第141話 隷属の接吻
「……な、なるほど……サキュバス、ですか……」
心酔の影響になんとか抗いながら俺は言葉を返す。サキュバスのサキは、目を丸くして俺のことを見ている。
「あら? まだ喋れるんですね。驚きです」
「な、なぜ……このパーティに?」
「なぜ? そんなの……このパーティをめちゃくちゃにしてやりたいからに決まっています♪」
馬鹿にしきった笑顔で俺にそう言うサキ。不味い……馬鹿にされているというのに、その言葉がむしろ、心地よく聞こえてきてしまう。

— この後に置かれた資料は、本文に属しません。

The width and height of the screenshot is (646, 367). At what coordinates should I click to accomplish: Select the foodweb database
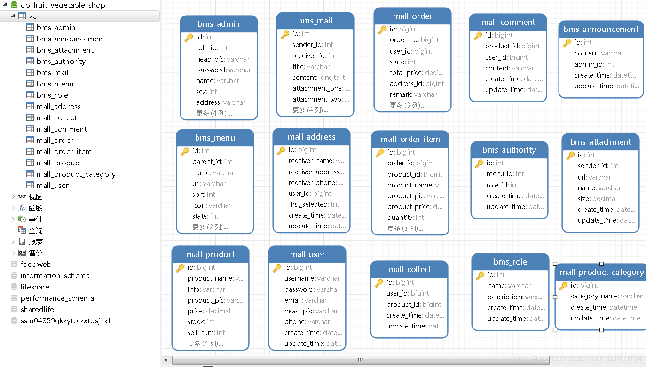(36, 264)
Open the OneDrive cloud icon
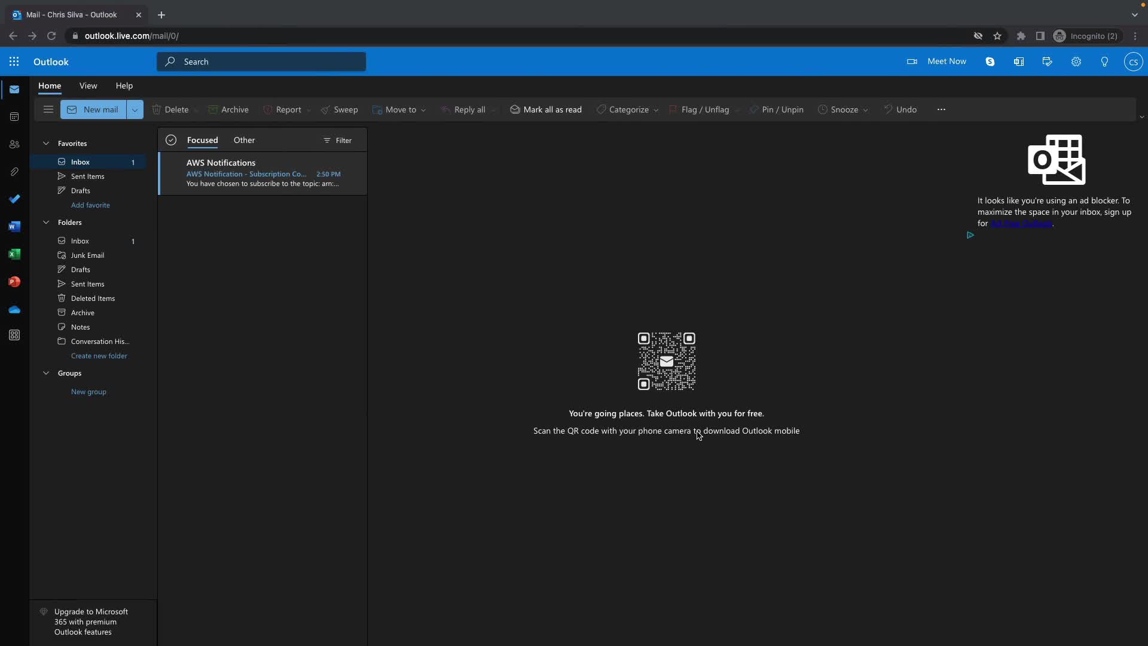This screenshot has width=1148, height=646. [14, 309]
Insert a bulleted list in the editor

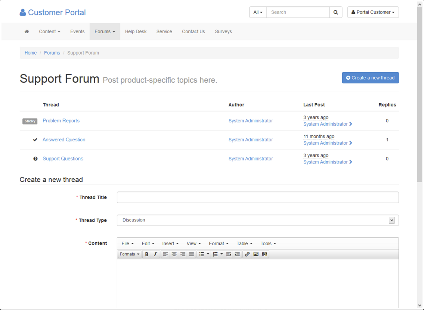[202, 254]
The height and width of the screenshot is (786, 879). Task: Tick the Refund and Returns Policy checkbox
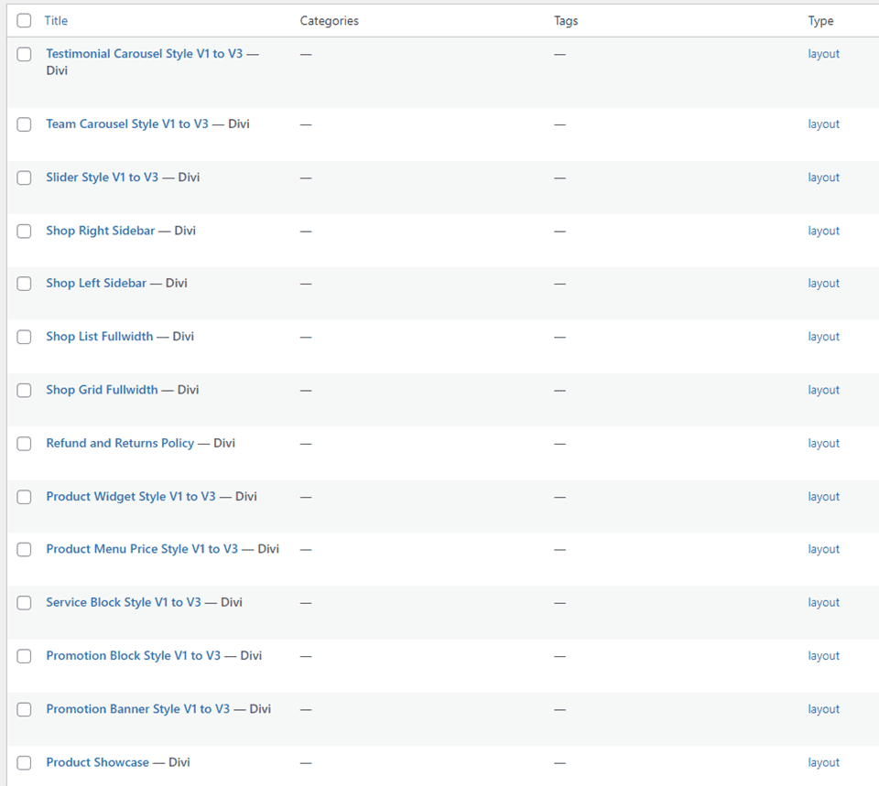pos(24,444)
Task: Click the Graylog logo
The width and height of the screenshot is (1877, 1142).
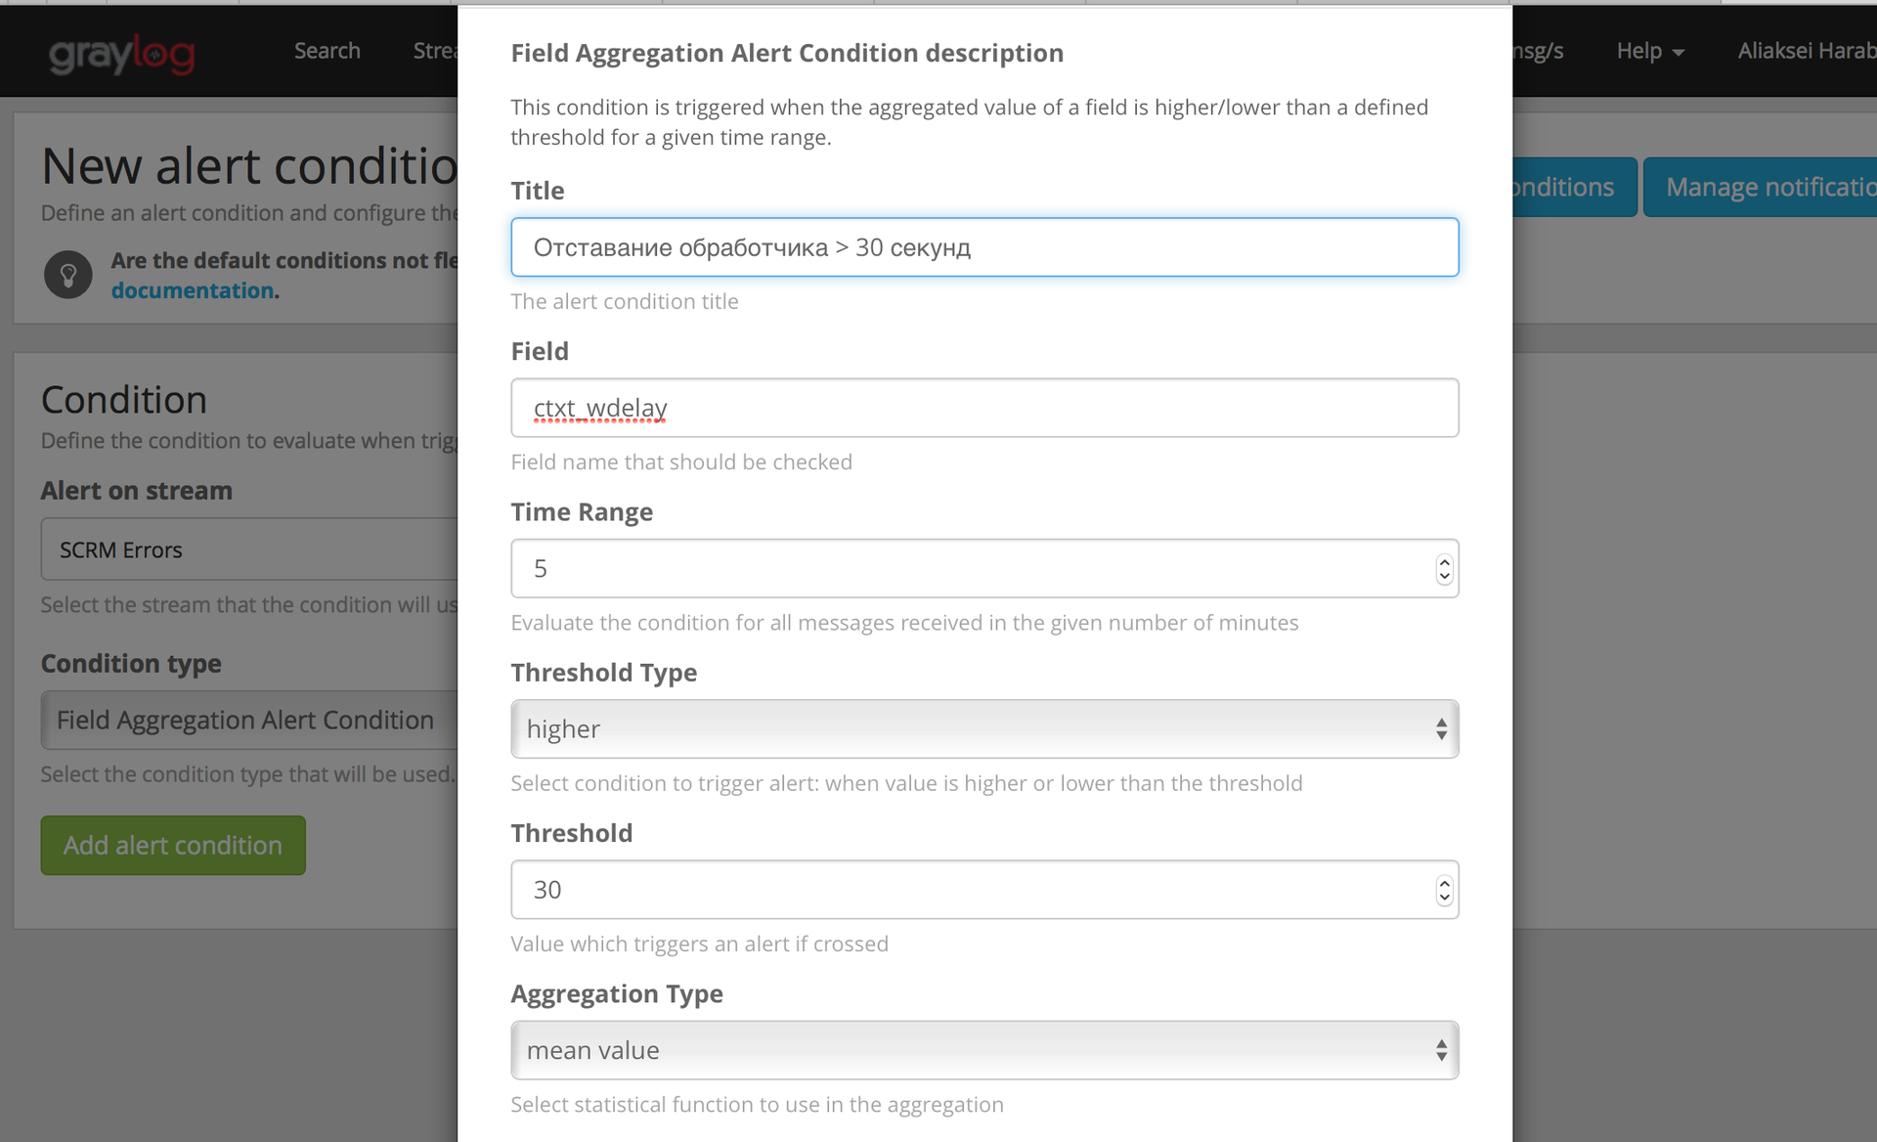Action: [x=121, y=53]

転生前は確かにあらゆる状態異常に耐性があったが……そもそも、心酔というものを経験したことがあまりない……俺でもかなり影響を受け始めているようだ。
「……最初に……俺に話しかけてきたのは?」
「前にたまたまアストさんを街で見かけたんです。男一人に女三人って、ちょっと突いてやればすぐに崩壊しそうだなぁ、って思ったんですよね」
「しかし……アナタが目をつけたのはリアだったじゃないですか……」
「最初に堕としやすそうなのから堕として、それから本命を堕とすってのが私の主義なんです。実際、アストさん、今そうなっていますしね」
……残念ながら否定はできない。正直、腕輪から引き出している力はかなり限界まで近い。純粋な戦闘ではなく、まさかこんな状況でここまでの力を引き出させられるとは思わなかった……
あとはもはや時間の戦い……俺達の計画の効果が現れるまでの戦いだ。
と、いきなりサキは俺の方にぐいと身体を寄せてくる。これは……どう考えても一気に畳み掛ける気だ。
「アストさんも知らないわけじゃないと思いますけど……サキュバスにキスされるとどうなるか……わかりますよね?」
そう言って唇を指先でゆっくりと触るサキ。無論、知っている。サキュバスのキスはこの世界である意味ではもっとも強力な魅了魔術のようなものだ。
キスされてしまえば最後、状態異常解除魔術を使わない以外、永遠にサキュバスの奴隷になってしまう。
つまり……サキは最後の仕上げにかかろうとしているのだ。
「さて……アストさんを私の奴隷にして、他の人達に対して何をさせてやりましょうか……あの人達が完全にアストさんのことを嫌いになるまであらゆることをさせてあげます。そして、このパーティを完全に崩壊させてあげますね」
「そ、そんなの……嫌です……」
「フフッ……アナタに拒否権なんてないんですよ。大丈夫。パーティが完全に崩壊したら、アストさんも奴隷から開放してあげますよ」
ニヤニヤしながら俺の方に顔を近づけてくるサキ。腕輪の力が最大のはずなのに、身体が動かない。
ついに目と鼻の先までサキの顔が近付いてくる。
まだ効果は顕れないのか……もう、駄目なのか……そう思った矢先だった。
「ぐふっ……」
身体の中から激痛が走る。それと同時に俺は……吐血し、その場に倒れ込んでしまった。
「え……ちょ、ちょっと……いきなり、どうしたんですか……?」
さすがのサキもあまりのことに驚いてしまったようだ。不安そうに俺の顔を見る。
「え、えぇ……大丈夫ですよ……どうせ、後で生き返りますから……」
「は? 何言って……ぐがっ……うげっ……がぁっ……!」
程なくしてサキも苦しみだした。身体をくの字に曲げながら悶絶している。
あぁ……なんとか、ギリギリ計画は成功した……そう思いながら俺は、そのまま意識を失ったのだった。